1. this is what i know.

wheel RPM is on a ratio with engine RPM.
if the engine spins at 1000rpm and the wheel was directly linked to the engine, the wheel would also spin at 1000rpm.
torque does not increase with engine RPM, but basically creates an arc,
which varies hugely from engine to engine.
torque decides acceleration, depending on the weight of the vehicle,
and friction between wheel and vehicle.

i also know that if the torque exceeds the friction, the wheels will spin out.
what i dont know, is the numerical relationships here.

anyone got a reliable formula?

say if i put 150 Nm to a tyre of a diameter of 65cm, and the vehicle weights
3600kg, the friction of the ground is about 0,4 and the friction area is about 100 square cm, how fast is the vehicle going to accelerate?  2.

3. Here is a free program that looks like it will calculate most of what you want.
http://locost7.info/gearcalc.php

If the coefficient of friction is 0.4, the highest possible acceleration is 0.4 g, or 3.92 meters per second per second. That could only be obtained if you have all wheel drive or if practically all the weight is over the driving wheels as in a dragster. This comes from Newton's law F=ma and the formula for frictional force F_friction = N* coeff of friction where N is the normal force and is equal to the weight on the driving wheels, m*g.

What if the weight is distributed half on the rear, driving, wheels and half on the front, which are not driven? Then the maximum accelerating force is N*(coefficient of friction) = 0.5m*g*0.4 and the acceleration is F/m which is equal to 0.5m*g*0.4/m=0.2 g or 1.96 meter per second per second.

The area of the tire contact does not come into play in this calculation. The wide tires used on drag racers spread the heat out over more surface so the tire does not burn up too fast. It doesn't really increase the frictional force.

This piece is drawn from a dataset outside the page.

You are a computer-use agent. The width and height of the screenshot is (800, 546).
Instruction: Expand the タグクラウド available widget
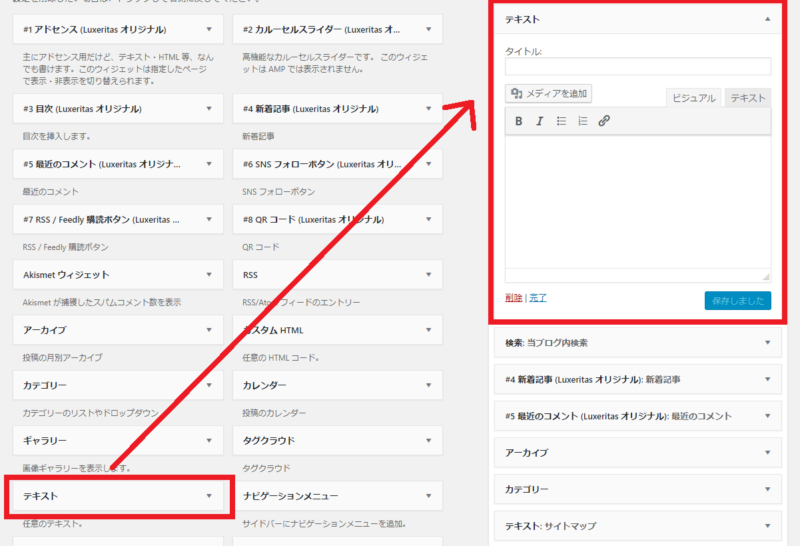pyautogui.click(x=428, y=440)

As far as the torque is concerned, if the wheels turn one revolution for each turn of the engine, and if there are two driving wheels, the torque will split between the two wheels and will be half the engine torque. Then the force on each tire tread will be equal to the torque on the wheel axle divided by the radius of the tire, and the combined force of the two wheels will be the accelerating force, if less than the maximum permitted by the coefficient of friction.  4. i just discovered that friction force is measured in newtons, so that helped me out a lot.
can i replace mass with ground pressure, when measuring the friction force?  5. Originally Posted by dejawolf
i just discovered that friction force is measured in newtons, so that helped me out a lot.
can i replace mass with ground pressure, when measuring the friction force?
No. Pressure is a measure of force per unit area and has the units newtons per square meter. You need the force in newtons. Mass has units of kilograms, so that's not a force either. To find the force exerted by a mass you need to multiply it by an acceleration to get your answer in kilogram meters per second per second, which is newtons.

The force exerted by the car on the road (its weight) is the mass multiplied by the acceleration due to gravity, g, which is 9.8 meters per second per second. Something that has a mass of 1 kilogram weighs 9.8 newtons.

The frictional force when the tire is sliding or on the verge of sliding, is the weight multiplied by the coefficient of friction.

Actually that's only true on a level surface. On a sloped surface you have to multiply the weight by the cosine of the angle of the slope to get the normal force, and the frictional force is equal to the normal force multiplied by the coefficient of friction.  6. hmm, so how do i factor in the PSI on the ground?
do i divide the force on the area?

i'm trying to figure out the traction for a tracked vehicle.  7. Yes, the ground pressure is the force divided by the area. But, as I mentioned earlier, the frictional force you calculate will not be dependent on the area.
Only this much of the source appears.